Rehm B H
Institut für Mikrobiologie der Westfalischen Wilhelms-Universität Münster, Germany.
Appl Microbiol Biotechnol. 2001 Dec;57(5-6):579-92. doi: 10.1007/s00253-001-0844-0.
The development of efficient DNA sequencing methods has led to the achievement of the DNA sequence of entire genomes from (to date) 55 prokaryotes, 5 eukaryotic organisms and 10 eukaryotic chromosomes. Thus, an enormous amount of DNA sequence data is available and even more will be forthcoming in the near future. Analysis of this overwhelming amount of data requires bioinformatic tools in order to identify genes that encode functional proteins or RNA. This is an important task, considering that even in the well-studied Escherichia coli more than 30% of the identified open reading frames are hypothetical genes. Future challenges of genome sequence analysis will include the understanding of gene regulation and metabolic pathway reconstruction including DNA chip technology, which holds tremendous potential for biomedicine and the biotechnological production of valuable compounds. The overwhelming volume of information often confuses scientists. This review intends to provide a guide to choosing the most efficient way to analyze a new sequence or to collect information on a gene or protein of interest by applying current publicly available databases and Web services. Recently developed tools that allow functional assignment of genes, mainly based on sequence similarity of the deduced amino acid sequence, using the currently available and increasing biological databases will be discussed.

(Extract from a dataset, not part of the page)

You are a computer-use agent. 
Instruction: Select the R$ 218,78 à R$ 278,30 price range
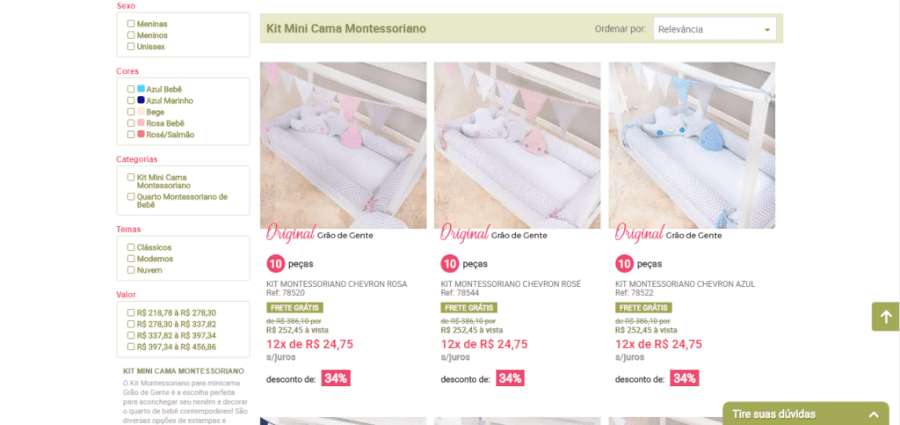(x=131, y=313)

高效DNA测序方法的发展已使得(截至目前)从55种原核生物、5种真核生物和10条真核染色体中获取了整个基因组的DNA序列。因此,现在已有大量的DNA序列数据,而且在不久的将来还会有更多数据出现。分析如此海量的数据需要生物信息学工具,以便识别编码功能性蛋白质或RNA的基因。鉴于即使在研究充分的大肠杆菌中,超过30%已识别的开放阅读框都是假设基因,这是一项重要任务。基因组序列分析未来面临的挑战将包括对基因调控的理解以及代谢途径重建,其中包括DNA芯片技术,该技术在生物医学和有价值化合物的生物技术生产方面具有巨大潜力。海量的信息常常让科学家们感到困惑。本综述旨在提供一份指南,介绍如何通过应用当前公开可用的数据库和网络服务,选择最有效的方法来分析新序列或收集有关感兴趣的基因或蛋白质的信息。将讨论最近开发的主要基于推导氨基酸序列的序列相似性、利用当前可用且不断增加的生物数据库对基因进行功能分配的工具。